Every line from the one bearing "Cuisinier / Saisonnier (280, 1979)" through the last line of the entries should be printed exactly, with no other output.
[PROVIDED ENTRIES Boundary: Start]
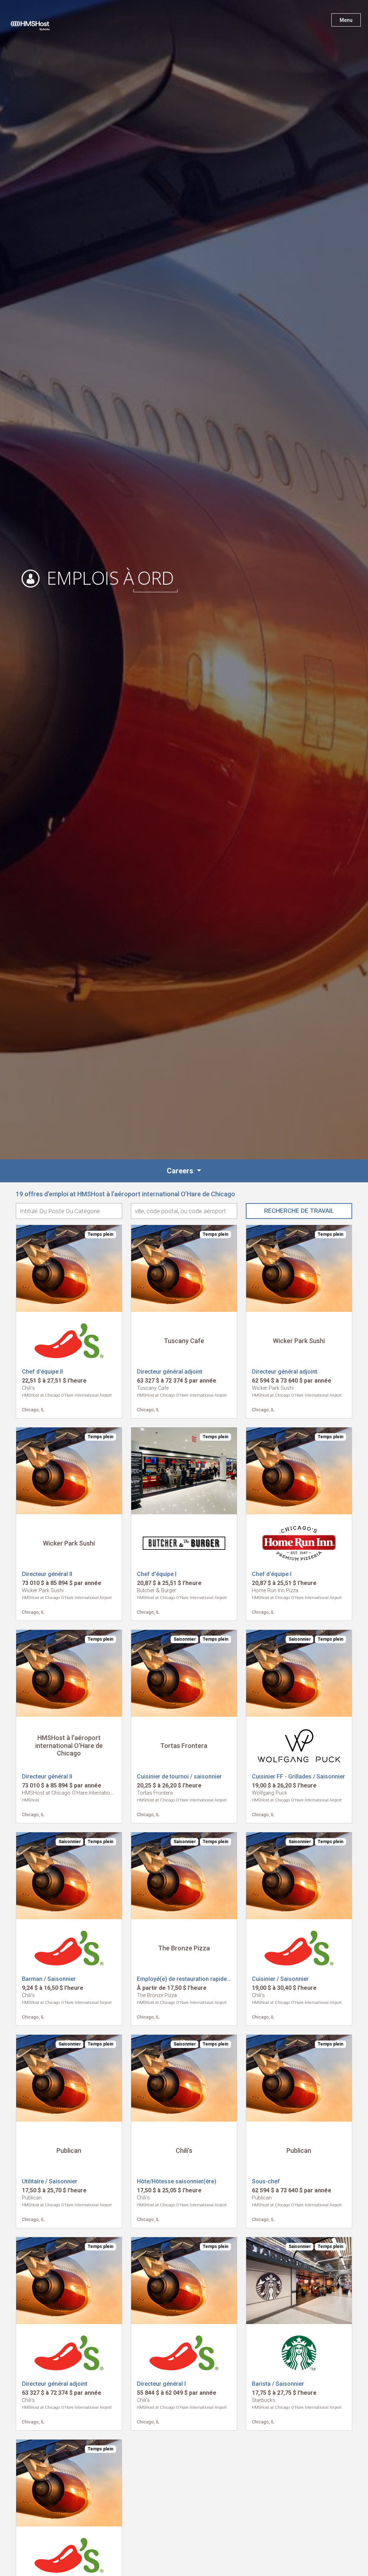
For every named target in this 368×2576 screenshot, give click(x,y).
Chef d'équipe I (156, 1574)
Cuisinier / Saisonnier (280, 1979)
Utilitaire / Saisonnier (49, 2181)
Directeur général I (161, 2383)
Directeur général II (47, 1574)
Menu (346, 20)
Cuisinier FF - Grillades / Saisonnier (298, 1776)
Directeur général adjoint (169, 1371)
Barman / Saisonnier (49, 1979)
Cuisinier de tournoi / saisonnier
[PROVIDED ENTRIES Boundary: End]
WRITTEN ANSWER:
Cuisinier / Saisonnier (280, 1979)
Utilitaire / Saisonnier (49, 2181)
Directeur général I (161, 2383)
Directeur général II (47, 1574)
Menu (346, 20)
Cuisinier FF - Grillades / Saisonnier (298, 1776)
Directeur général adjoint (169, 1371)
Barman / Saisonnier (49, 1979)
Cuisinier de tournoi / saisonnier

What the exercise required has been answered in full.